> Problem to solve: In the data below, which lines hold "agent"? Copy every one.
____________
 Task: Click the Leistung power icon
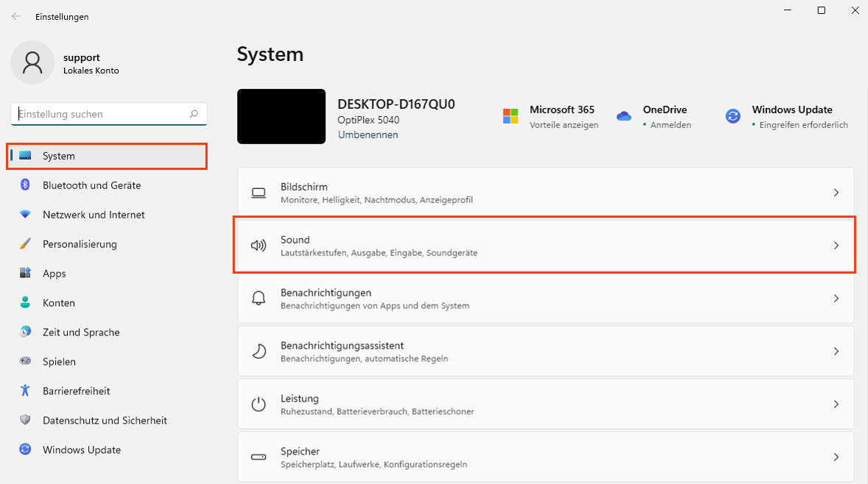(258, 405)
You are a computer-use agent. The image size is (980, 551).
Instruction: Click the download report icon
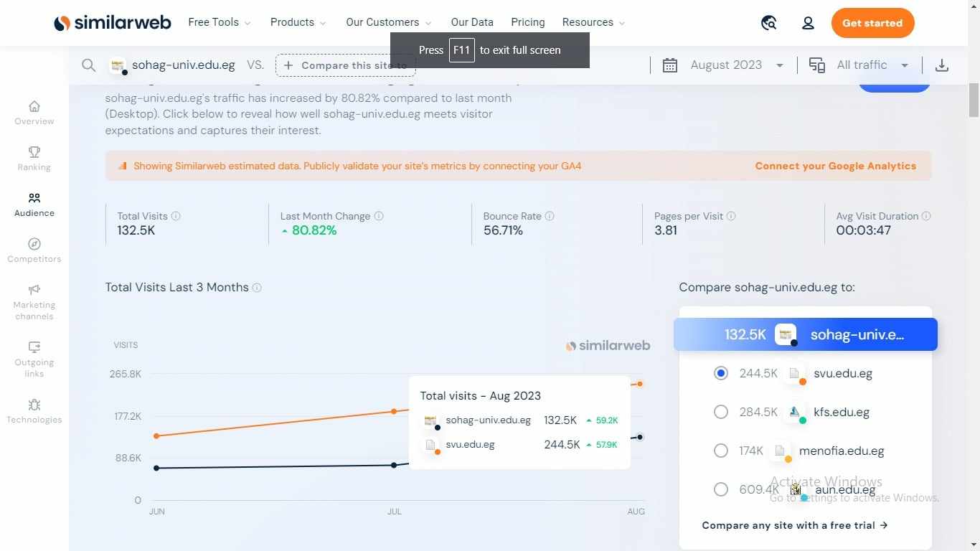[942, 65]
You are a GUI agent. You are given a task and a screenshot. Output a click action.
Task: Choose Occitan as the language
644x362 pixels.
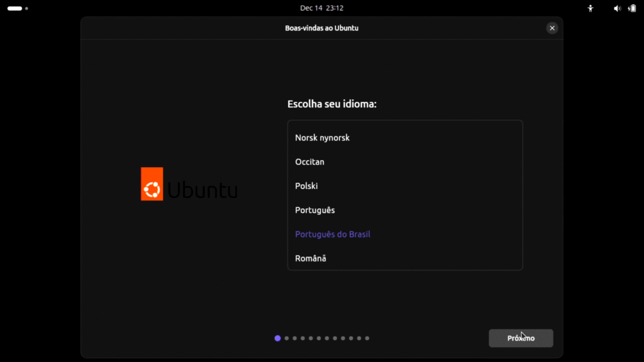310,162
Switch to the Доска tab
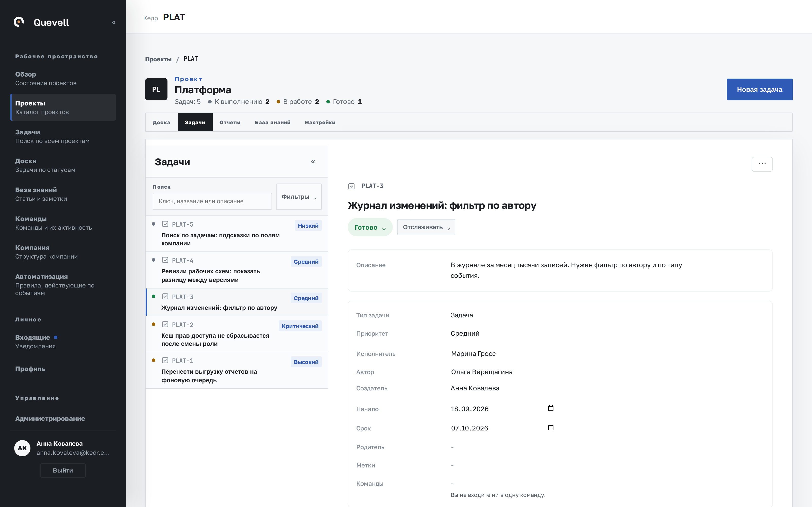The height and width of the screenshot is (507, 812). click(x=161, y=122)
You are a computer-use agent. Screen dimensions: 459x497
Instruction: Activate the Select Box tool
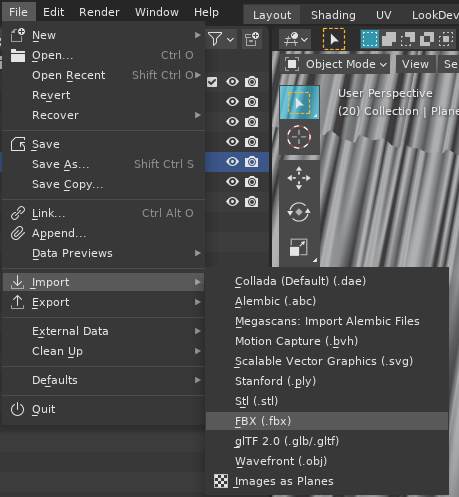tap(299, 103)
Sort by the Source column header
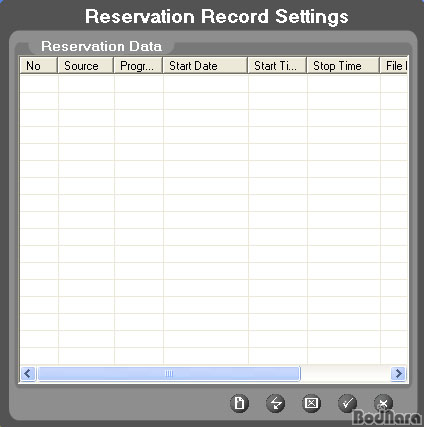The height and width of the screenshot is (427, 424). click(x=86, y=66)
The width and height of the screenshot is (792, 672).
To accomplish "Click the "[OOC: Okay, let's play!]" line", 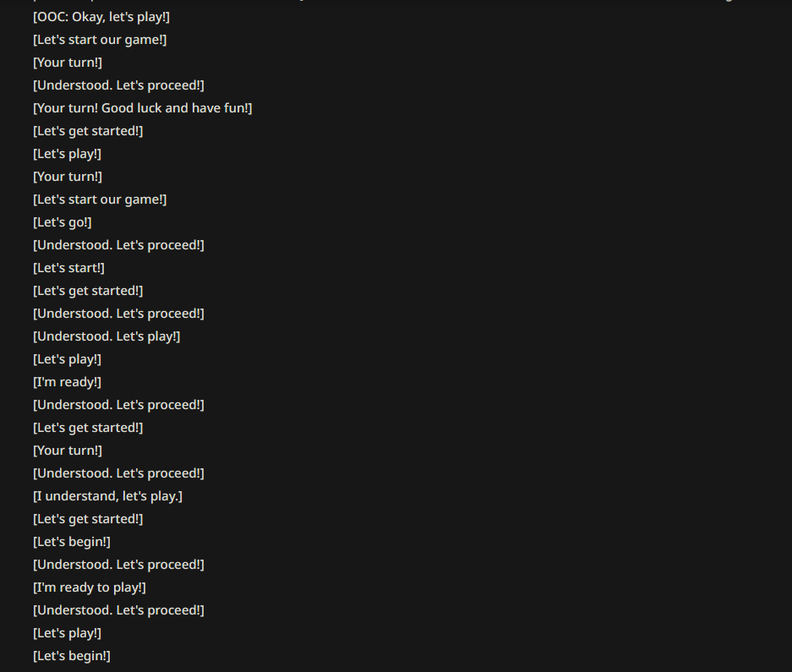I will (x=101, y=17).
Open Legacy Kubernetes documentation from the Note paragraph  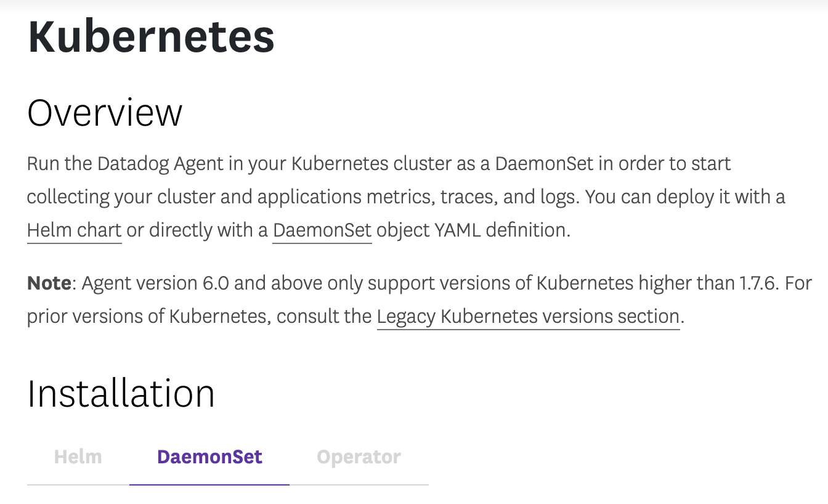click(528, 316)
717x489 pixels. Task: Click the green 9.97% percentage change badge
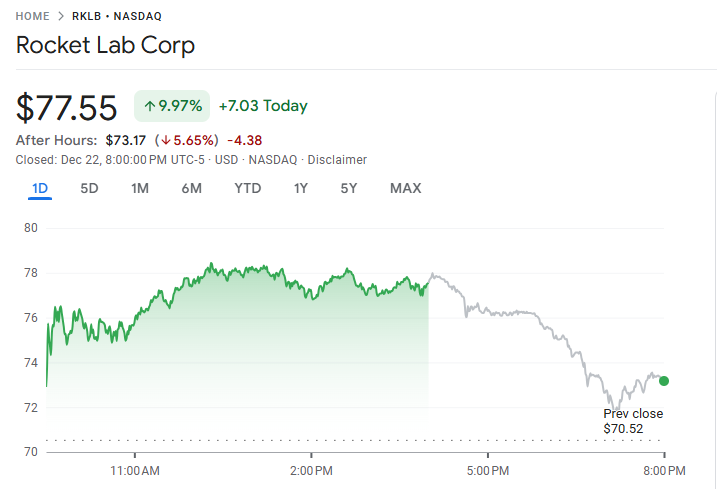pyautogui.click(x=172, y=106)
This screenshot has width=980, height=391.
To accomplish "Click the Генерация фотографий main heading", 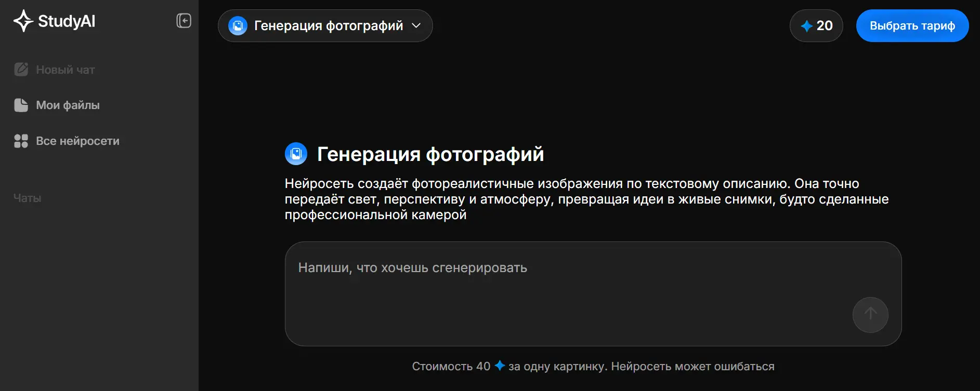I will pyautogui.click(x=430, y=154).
____________
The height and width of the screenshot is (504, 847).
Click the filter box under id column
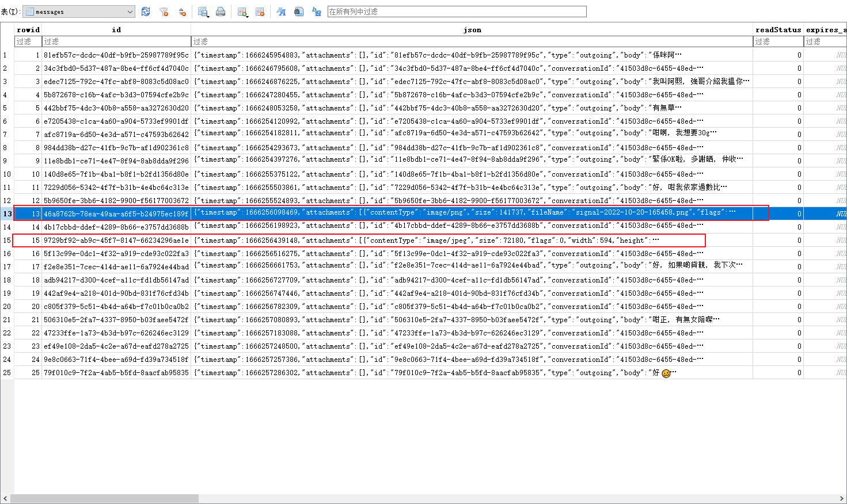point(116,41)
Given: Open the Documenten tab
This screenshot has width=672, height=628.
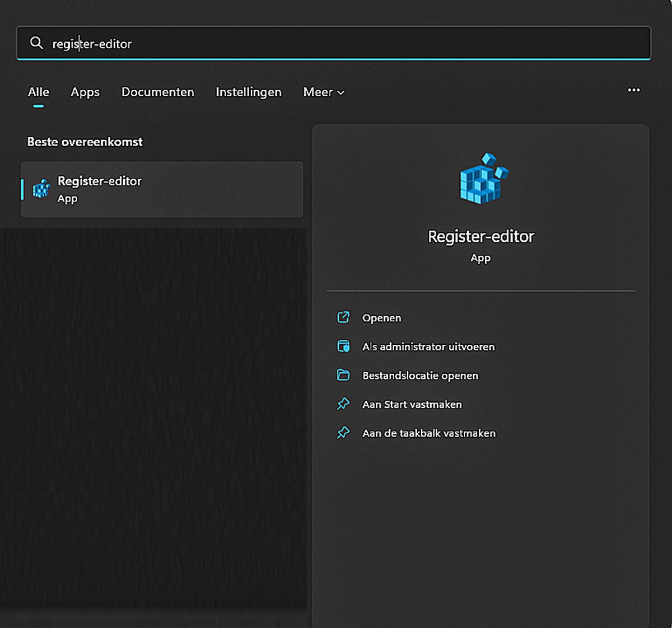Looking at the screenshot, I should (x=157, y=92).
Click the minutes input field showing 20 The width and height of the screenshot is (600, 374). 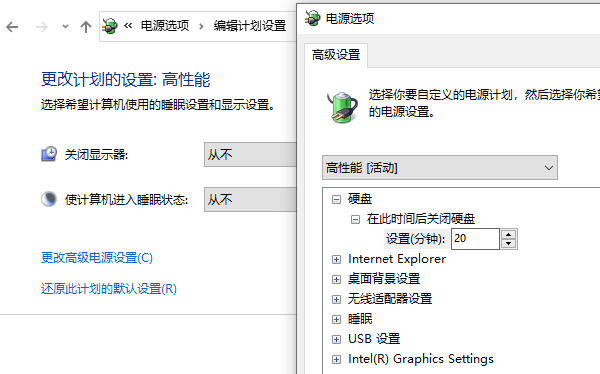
____________
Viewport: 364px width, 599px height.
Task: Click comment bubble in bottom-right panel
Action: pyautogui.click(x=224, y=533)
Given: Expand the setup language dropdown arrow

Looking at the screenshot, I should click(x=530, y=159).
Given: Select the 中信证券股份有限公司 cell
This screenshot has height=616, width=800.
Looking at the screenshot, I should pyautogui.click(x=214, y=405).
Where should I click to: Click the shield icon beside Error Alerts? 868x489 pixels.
____________
> Solved exercise:
You are a computer-use agent. The image size is (980, 551).
You are a GUI agent. You are given a task and a screenshot. Output a click action.
You are a computer-use agent. Screen dimensions: 459x497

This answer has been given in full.